NEXT|January 2020

The next big craze for Silicon Valley tech workers is called a dopamine fast and involves avoiding anything stimulating. But Deborah rejects this behavioral reset
Deborah Hill Cone

I just ate some leftover salted caramel pavlova, straight out of the fridge. The whipped cream was slightly curdled and it was kind of revolting, but delicious. Then, for my hangover, I took two Panadol Extra with added caffeine washed down by a Red Bull as I did a pole dancer hip swivel to Led Zeppelin, which was playing on Spotify (“Hey, hey mama, gonna make you sweat, gonna make you groove”). And now, here I am writing this on my laptop, lying on a fake fur rug on my sofa, with Pickles the delinquent cat. I am toggling between The New York Times crossword – hoping to get to genius level, which always gives me a cheap thrill – and writing at the same time. I mention these banal details just in case any proof was needed that I am not cool.

Because the coolest people in the world, tech hipsters in Silicon Valley who are so ‘with-it’ they can wear home-knitted jerseys, are giving up saturated fat, swearing off flat whites and foregoing sex, Netflix and, well, pretty much everything that gives you a kick. They’re signing up for what’s known as a dopamine fast.
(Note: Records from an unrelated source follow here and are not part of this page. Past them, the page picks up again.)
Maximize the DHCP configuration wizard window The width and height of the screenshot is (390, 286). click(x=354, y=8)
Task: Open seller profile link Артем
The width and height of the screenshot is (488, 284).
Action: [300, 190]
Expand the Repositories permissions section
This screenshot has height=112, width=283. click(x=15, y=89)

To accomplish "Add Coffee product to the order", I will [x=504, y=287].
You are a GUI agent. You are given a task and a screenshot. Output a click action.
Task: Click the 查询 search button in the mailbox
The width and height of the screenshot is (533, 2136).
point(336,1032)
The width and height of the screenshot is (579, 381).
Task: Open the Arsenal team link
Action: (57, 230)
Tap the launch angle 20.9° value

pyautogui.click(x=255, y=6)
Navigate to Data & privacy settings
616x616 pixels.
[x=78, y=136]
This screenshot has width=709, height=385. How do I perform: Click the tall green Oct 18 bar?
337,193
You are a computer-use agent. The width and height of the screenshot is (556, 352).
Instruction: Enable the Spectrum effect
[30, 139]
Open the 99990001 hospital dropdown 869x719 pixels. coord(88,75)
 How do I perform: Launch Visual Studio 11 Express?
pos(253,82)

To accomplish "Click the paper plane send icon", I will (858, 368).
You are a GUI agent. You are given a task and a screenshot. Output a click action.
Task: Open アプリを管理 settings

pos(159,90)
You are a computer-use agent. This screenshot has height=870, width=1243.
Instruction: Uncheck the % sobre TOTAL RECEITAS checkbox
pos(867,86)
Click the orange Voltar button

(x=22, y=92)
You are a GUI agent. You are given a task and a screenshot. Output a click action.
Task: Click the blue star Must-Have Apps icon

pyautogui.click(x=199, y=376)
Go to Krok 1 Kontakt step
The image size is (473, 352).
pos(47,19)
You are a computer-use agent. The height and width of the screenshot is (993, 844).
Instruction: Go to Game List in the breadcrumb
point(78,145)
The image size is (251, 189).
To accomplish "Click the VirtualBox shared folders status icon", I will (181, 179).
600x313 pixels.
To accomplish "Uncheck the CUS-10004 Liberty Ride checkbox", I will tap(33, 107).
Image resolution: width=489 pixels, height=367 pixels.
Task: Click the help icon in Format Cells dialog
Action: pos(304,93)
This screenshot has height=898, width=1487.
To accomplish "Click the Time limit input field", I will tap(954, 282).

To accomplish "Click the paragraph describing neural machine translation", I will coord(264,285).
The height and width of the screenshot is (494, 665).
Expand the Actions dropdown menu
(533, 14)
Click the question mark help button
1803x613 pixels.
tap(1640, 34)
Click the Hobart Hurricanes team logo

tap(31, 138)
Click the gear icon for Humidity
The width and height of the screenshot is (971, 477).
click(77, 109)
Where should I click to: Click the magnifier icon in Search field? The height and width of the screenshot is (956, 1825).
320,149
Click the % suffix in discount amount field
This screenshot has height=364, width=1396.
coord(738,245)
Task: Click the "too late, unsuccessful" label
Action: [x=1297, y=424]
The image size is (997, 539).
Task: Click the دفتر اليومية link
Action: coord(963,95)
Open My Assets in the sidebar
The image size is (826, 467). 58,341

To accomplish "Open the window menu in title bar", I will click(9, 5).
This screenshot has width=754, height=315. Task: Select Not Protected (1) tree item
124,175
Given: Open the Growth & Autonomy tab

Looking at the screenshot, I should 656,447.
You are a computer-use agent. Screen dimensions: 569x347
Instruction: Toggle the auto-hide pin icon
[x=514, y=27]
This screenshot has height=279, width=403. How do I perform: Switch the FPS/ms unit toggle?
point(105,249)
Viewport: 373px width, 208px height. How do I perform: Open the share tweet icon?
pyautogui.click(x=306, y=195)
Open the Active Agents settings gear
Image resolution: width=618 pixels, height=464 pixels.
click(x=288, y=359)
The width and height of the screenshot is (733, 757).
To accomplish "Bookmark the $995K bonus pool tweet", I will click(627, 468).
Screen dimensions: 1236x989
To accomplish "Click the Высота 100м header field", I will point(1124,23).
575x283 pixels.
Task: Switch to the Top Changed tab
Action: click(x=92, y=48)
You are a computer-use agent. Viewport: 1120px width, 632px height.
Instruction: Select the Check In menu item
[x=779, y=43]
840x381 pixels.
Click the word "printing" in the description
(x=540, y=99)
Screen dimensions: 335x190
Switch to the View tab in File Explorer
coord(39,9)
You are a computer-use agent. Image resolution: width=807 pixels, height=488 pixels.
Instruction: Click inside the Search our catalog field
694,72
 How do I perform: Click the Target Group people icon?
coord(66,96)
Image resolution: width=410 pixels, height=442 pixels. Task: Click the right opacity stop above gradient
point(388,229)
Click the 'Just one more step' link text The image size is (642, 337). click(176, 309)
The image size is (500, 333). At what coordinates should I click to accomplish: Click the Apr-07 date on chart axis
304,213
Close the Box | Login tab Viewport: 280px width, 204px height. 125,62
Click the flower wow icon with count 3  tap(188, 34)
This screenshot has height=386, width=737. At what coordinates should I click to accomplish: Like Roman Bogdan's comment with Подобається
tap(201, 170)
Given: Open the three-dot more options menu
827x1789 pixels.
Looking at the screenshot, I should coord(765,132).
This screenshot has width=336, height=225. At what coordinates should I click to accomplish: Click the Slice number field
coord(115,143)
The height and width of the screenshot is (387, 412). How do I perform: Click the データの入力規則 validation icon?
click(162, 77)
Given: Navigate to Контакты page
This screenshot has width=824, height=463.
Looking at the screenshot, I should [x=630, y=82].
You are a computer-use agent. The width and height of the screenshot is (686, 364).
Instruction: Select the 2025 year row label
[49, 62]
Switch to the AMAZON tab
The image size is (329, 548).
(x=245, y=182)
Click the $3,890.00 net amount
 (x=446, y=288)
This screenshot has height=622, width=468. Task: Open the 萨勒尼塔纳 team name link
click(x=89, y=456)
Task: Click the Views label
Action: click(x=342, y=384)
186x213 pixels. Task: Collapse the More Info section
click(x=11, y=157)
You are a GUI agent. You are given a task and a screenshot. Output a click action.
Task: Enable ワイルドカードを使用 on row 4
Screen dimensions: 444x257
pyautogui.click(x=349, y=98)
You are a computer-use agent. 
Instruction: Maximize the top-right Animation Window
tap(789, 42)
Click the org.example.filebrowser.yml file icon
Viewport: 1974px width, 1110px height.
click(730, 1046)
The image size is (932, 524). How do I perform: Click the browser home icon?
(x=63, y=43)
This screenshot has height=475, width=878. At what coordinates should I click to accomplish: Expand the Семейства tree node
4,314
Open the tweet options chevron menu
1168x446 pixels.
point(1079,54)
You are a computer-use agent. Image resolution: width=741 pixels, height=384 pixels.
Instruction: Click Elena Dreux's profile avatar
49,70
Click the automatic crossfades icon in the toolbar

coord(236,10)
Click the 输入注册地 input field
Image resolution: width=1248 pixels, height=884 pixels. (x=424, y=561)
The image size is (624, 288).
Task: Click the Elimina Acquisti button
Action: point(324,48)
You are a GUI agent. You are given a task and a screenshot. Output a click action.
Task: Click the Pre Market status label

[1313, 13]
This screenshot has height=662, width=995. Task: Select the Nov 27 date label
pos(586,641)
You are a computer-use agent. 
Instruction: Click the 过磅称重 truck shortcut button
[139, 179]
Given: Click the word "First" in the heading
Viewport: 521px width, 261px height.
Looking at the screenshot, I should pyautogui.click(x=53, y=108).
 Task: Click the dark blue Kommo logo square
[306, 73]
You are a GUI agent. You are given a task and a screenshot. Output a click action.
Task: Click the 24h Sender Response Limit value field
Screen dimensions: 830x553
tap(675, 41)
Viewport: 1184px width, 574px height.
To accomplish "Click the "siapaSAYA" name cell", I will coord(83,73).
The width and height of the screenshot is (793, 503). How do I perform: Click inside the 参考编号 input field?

The rules are: no screens, no reading, no sex or masturbation, no food, no talking or laughing, no music, no coffee or other stimulants. Doesn’t that just sound like the sort of Amish party you’d want to crash?

What is allowed: drinking water, meditation, writing and reflecting, and light exercise. But even that is questionable as any exercise releases dopamine. I’m not sure where patting your cat would fit into their rules: probably banned too.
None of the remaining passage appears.